• [WHAT TO WORK ON] Your job with the data below is to output exactly the lines from the one holding "Judge.me vs Yotpo (83, 2376)" down to the one holding "Blog (803, 2177)", both included, and no others.

• [DATA SUPPLIED]

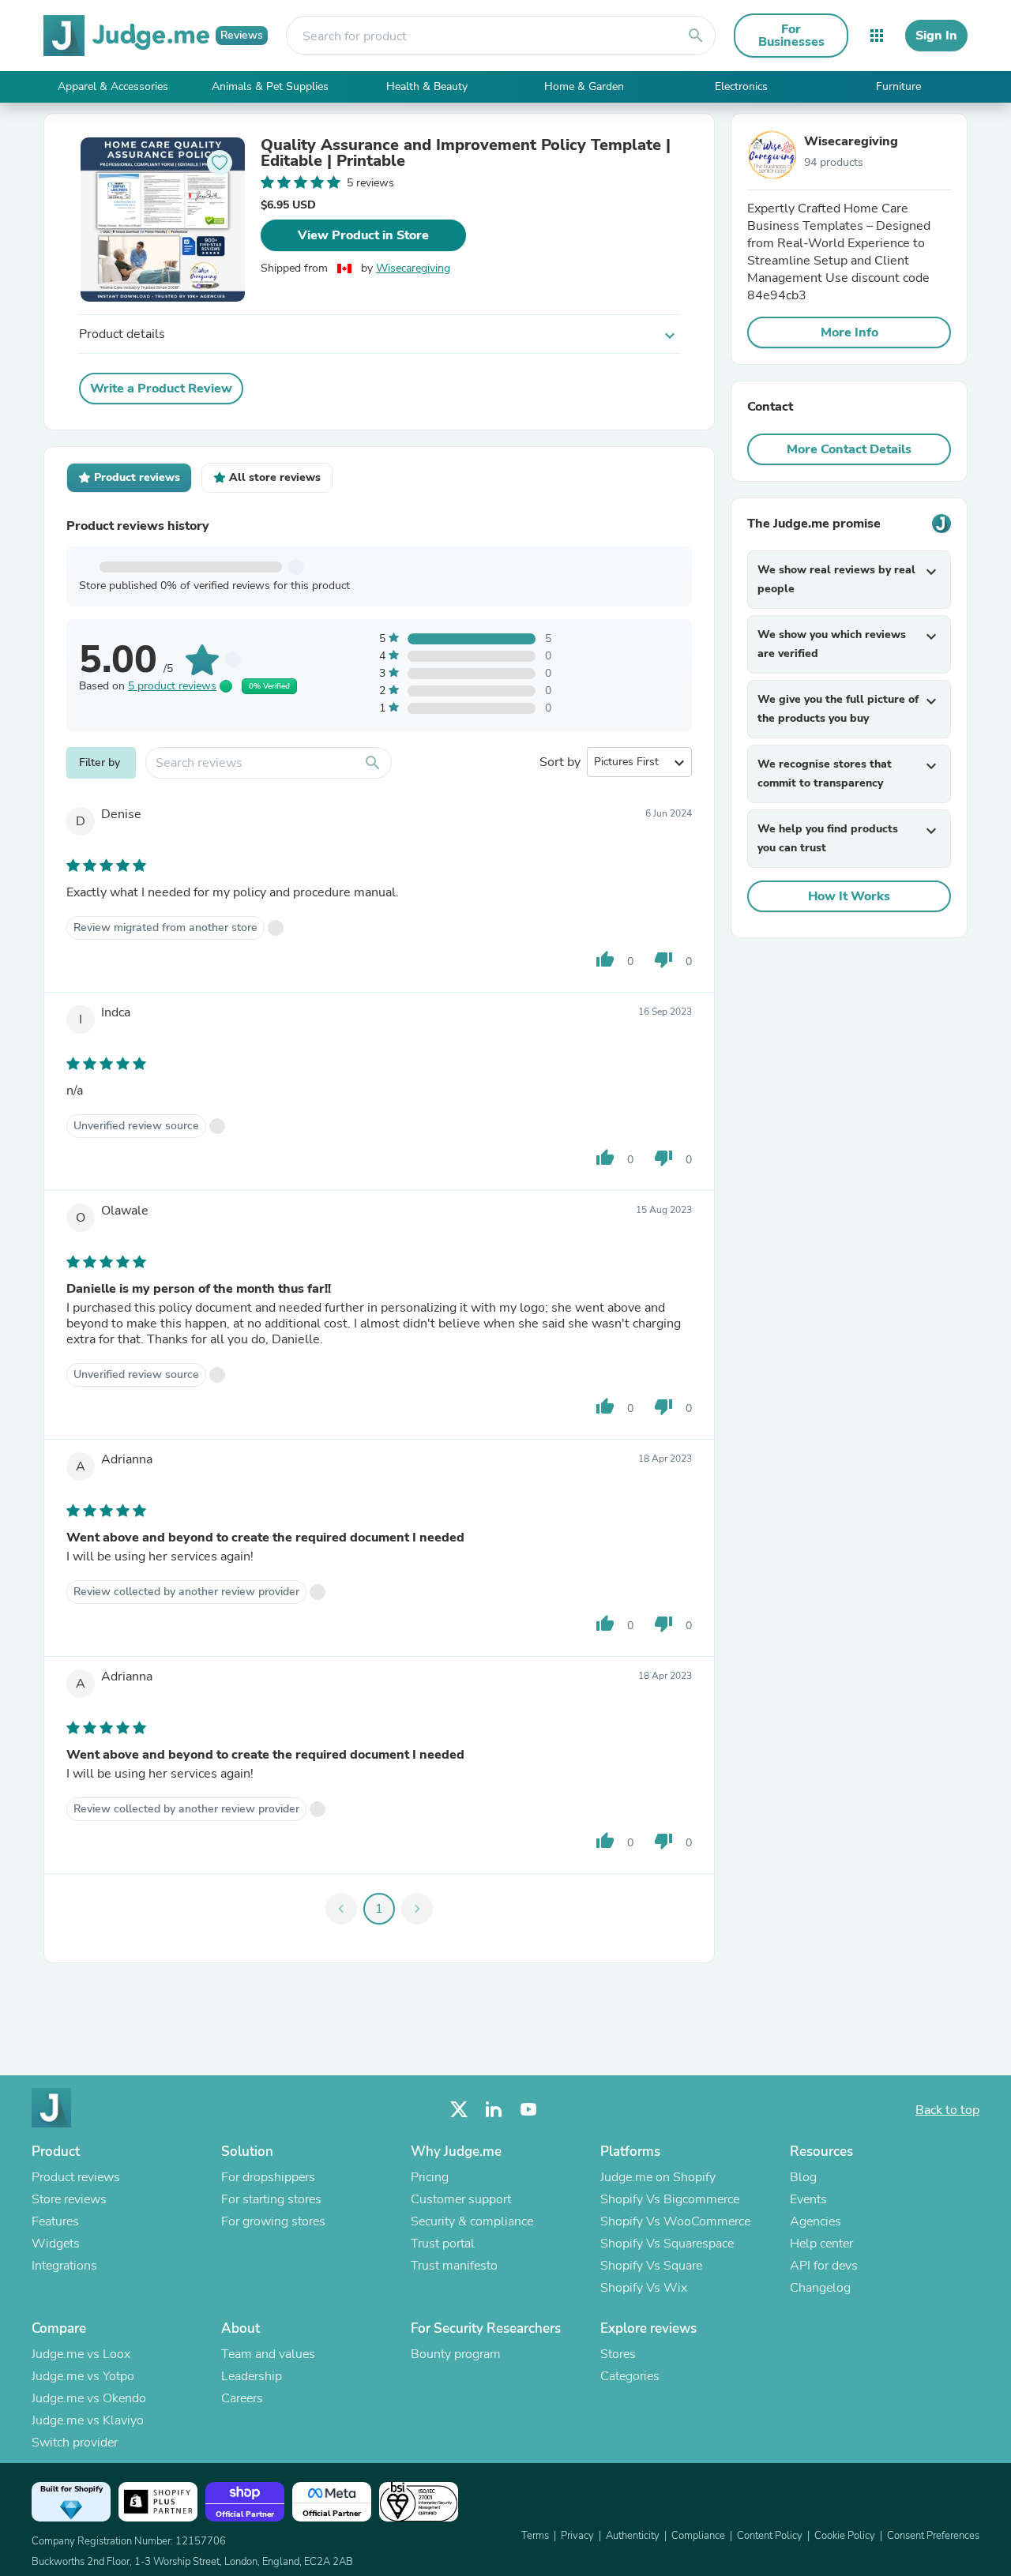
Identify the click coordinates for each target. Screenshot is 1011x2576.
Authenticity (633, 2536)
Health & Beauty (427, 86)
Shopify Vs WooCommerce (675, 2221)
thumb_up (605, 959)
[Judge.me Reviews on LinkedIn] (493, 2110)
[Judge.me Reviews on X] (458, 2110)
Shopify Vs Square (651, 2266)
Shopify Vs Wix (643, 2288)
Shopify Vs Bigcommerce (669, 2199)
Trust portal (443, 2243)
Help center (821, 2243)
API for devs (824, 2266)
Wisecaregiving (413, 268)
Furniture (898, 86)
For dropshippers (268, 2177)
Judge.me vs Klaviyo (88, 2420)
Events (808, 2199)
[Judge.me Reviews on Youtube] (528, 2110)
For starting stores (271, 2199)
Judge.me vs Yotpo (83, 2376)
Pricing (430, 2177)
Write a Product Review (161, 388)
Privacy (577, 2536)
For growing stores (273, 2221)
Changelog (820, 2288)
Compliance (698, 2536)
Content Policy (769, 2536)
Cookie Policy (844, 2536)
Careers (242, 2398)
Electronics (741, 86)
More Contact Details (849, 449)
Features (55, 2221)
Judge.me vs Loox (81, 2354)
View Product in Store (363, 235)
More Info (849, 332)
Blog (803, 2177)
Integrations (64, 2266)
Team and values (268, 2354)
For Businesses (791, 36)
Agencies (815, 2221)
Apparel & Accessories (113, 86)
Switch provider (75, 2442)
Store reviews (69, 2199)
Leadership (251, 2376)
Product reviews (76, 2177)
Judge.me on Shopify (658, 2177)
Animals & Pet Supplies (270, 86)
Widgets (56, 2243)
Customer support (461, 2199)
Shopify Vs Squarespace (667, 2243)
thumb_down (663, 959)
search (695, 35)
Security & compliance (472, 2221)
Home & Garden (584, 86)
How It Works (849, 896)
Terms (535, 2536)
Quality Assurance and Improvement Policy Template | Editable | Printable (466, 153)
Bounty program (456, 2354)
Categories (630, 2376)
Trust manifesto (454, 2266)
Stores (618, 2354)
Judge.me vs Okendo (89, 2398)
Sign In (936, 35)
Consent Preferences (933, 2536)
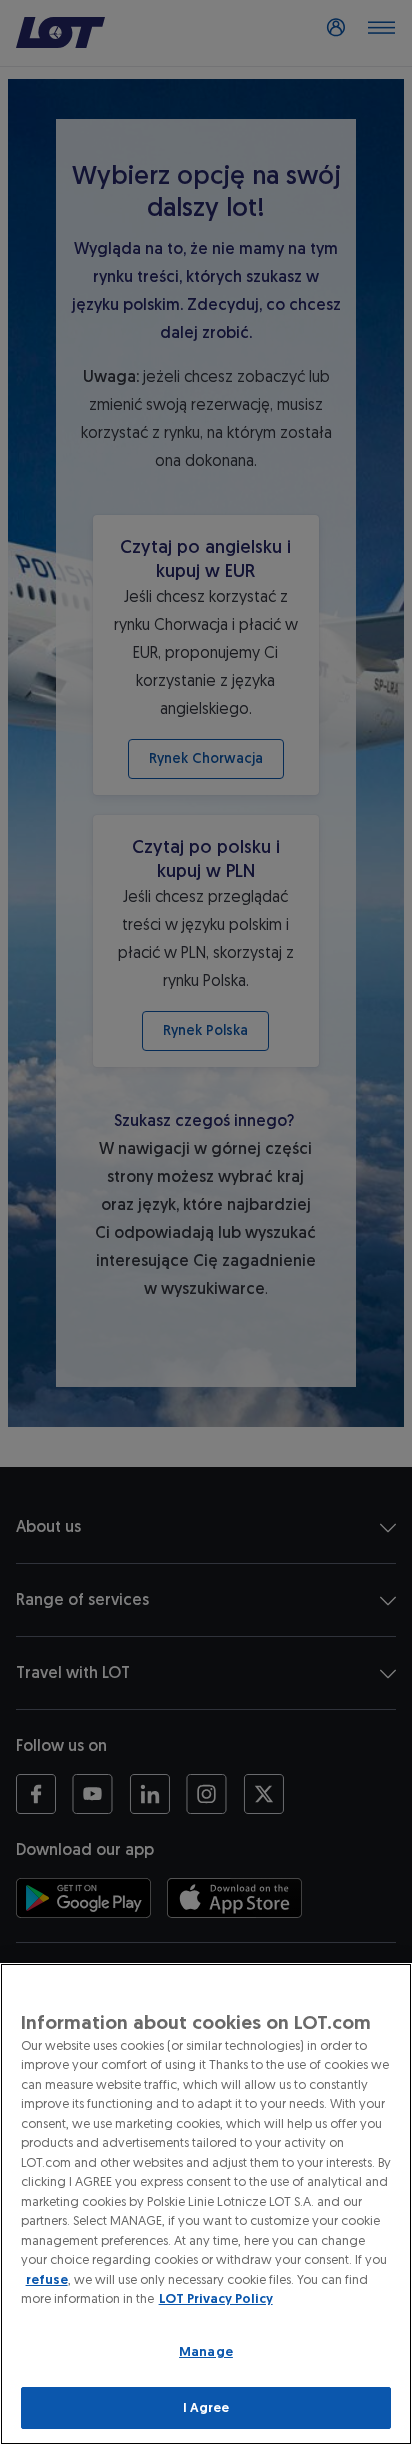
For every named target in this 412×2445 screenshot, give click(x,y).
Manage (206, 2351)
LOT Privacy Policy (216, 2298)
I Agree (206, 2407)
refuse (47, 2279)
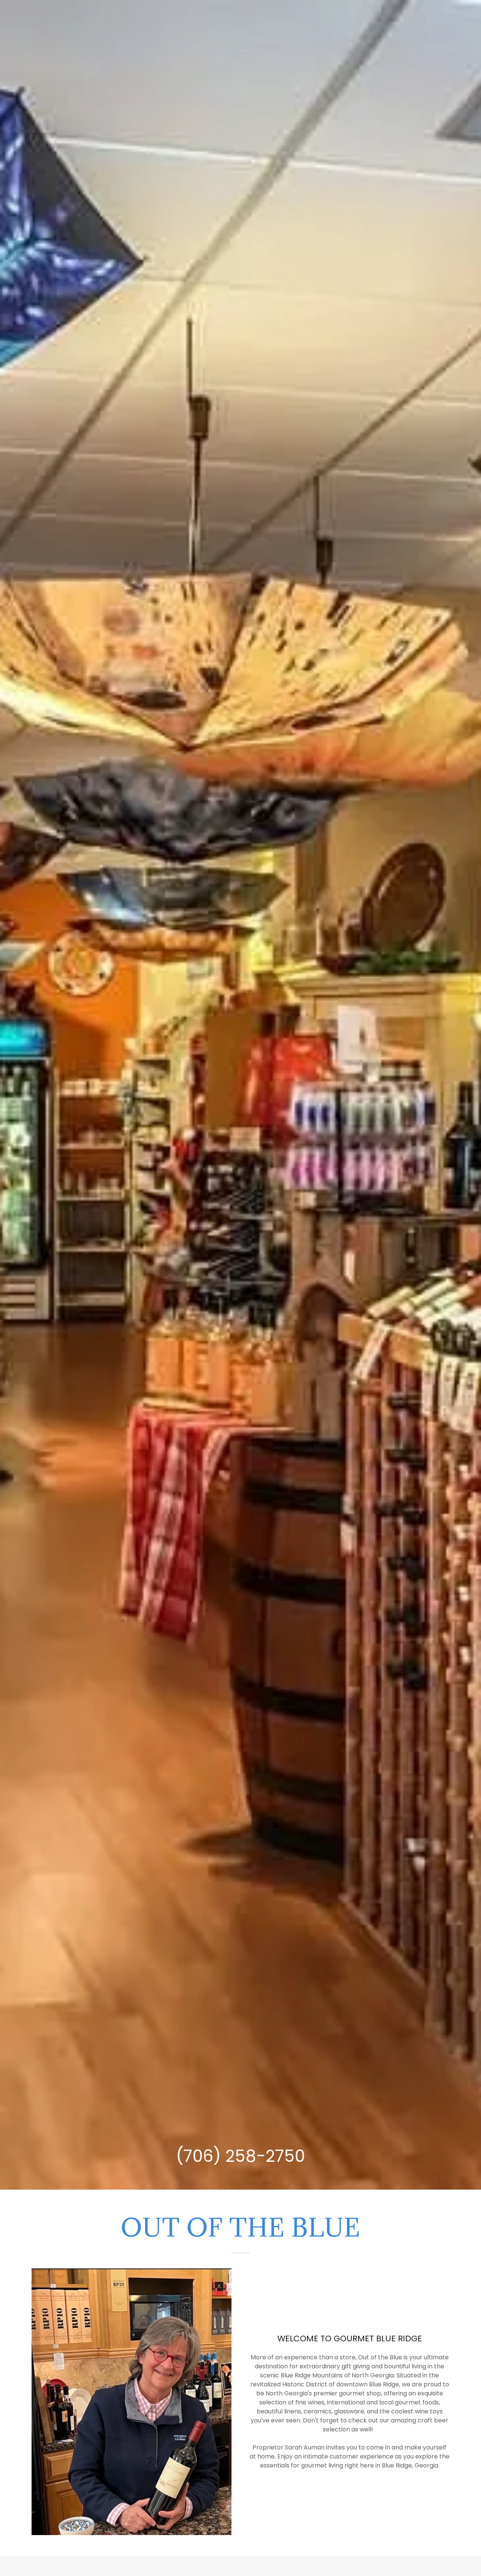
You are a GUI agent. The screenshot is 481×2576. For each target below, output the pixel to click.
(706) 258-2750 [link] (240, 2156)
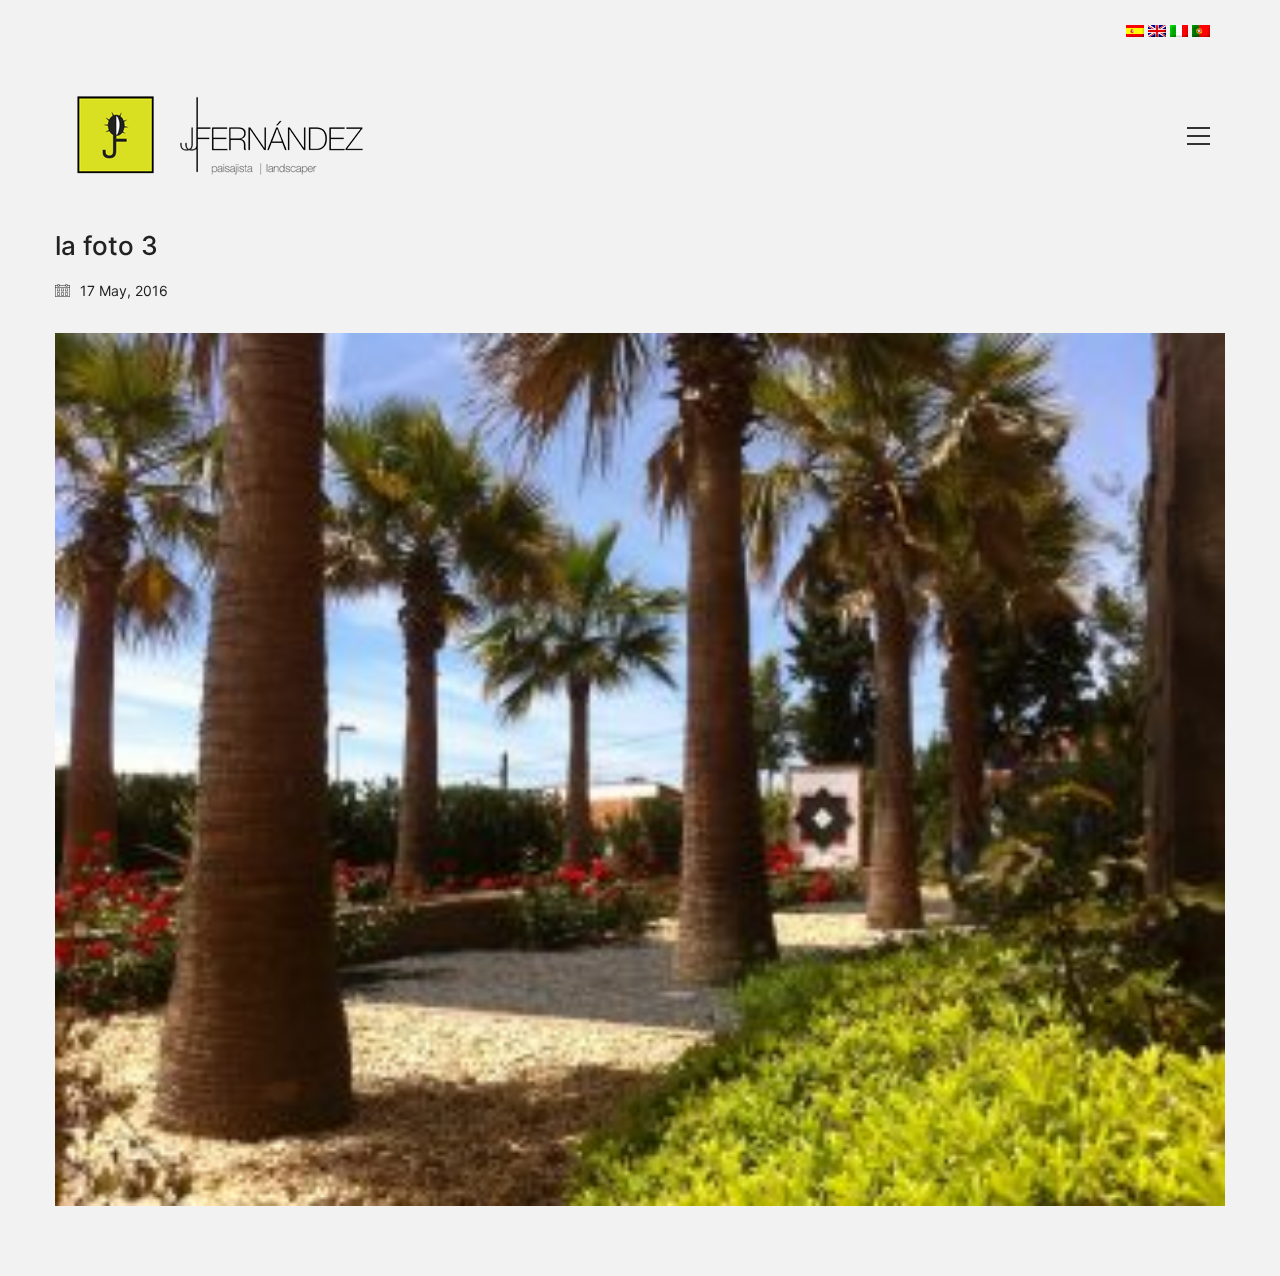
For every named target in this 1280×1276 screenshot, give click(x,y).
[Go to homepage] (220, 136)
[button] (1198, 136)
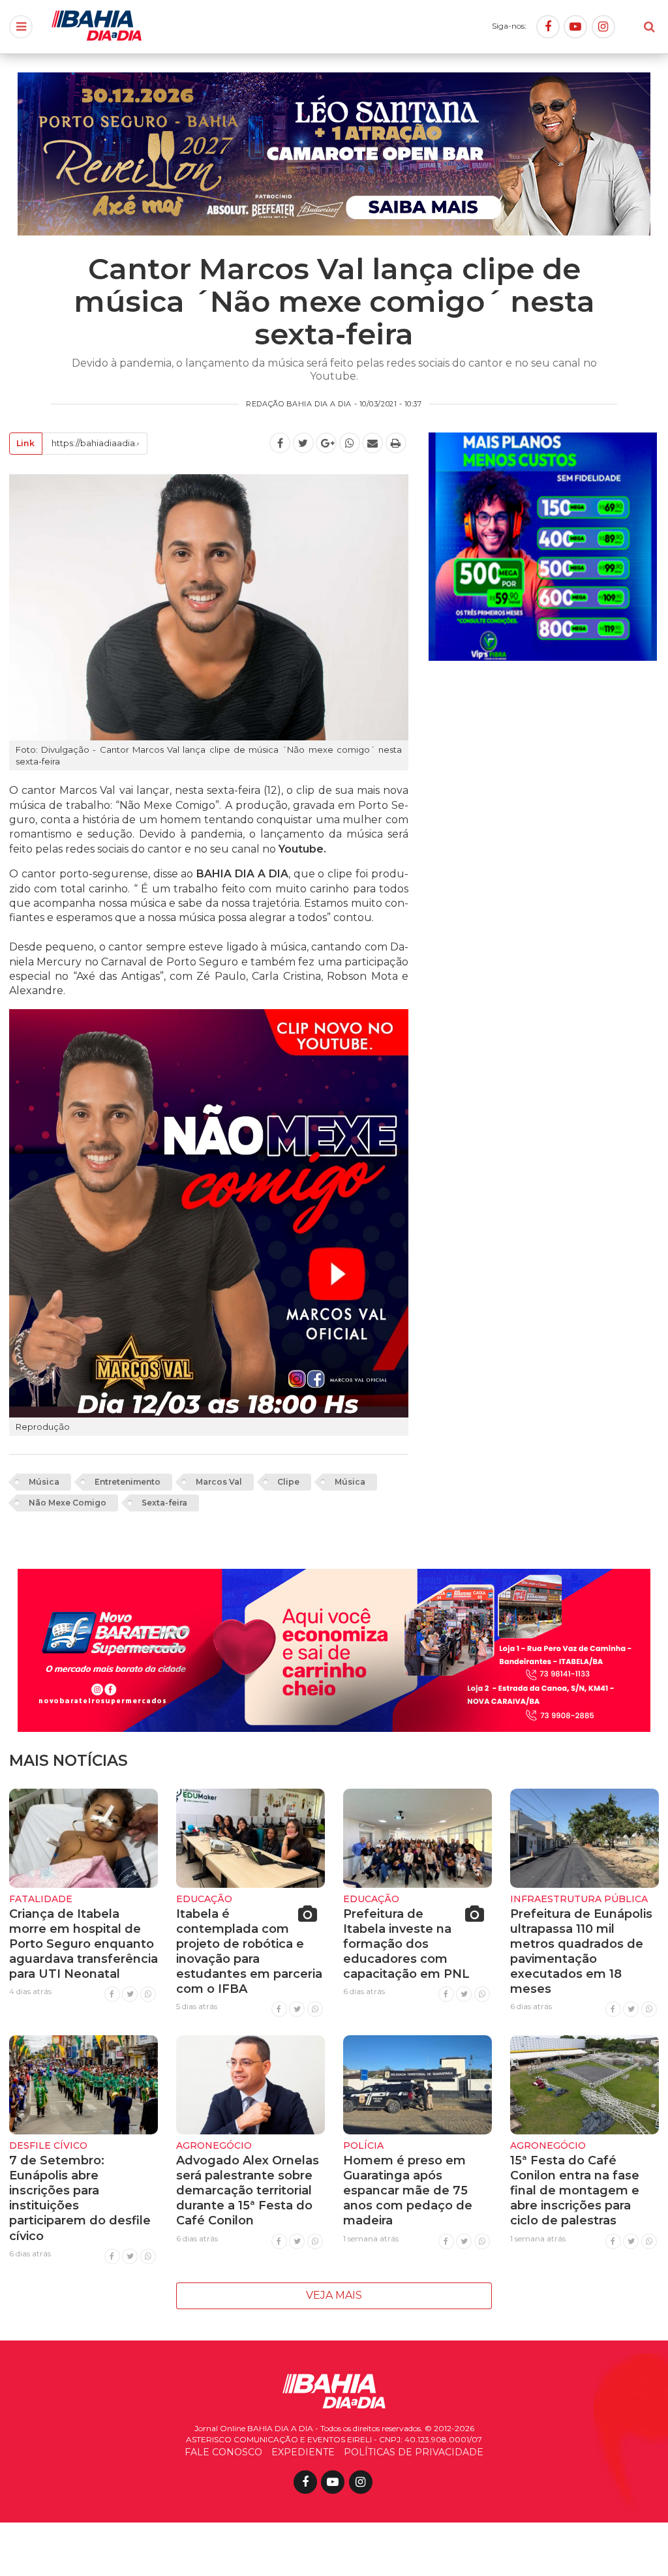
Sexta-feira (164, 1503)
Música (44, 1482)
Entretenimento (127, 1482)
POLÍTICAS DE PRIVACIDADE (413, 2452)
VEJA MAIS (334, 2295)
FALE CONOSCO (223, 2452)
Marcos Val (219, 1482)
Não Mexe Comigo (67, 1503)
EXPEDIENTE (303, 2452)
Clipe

• [ANSWER AREA]
Judge.me vs Yotpo (83, 2376)
Pricing (430, 2177)
Write a Product Review (161, 388)
Privacy (577, 2536)
For growing stores (273, 2221)
Changelog (820, 2288)
Compliance (698, 2536)
Content Policy (769, 2536)
Cookie Policy (844, 2536)
Careers (242, 2398)
Electronics (741, 86)
More Contact Details (849, 449)
Features (55, 2221)
Judge.me vs Loox (81, 2354)
View Product in Store (363, 235)
More Info (849, 332)
Blog (803, 2177)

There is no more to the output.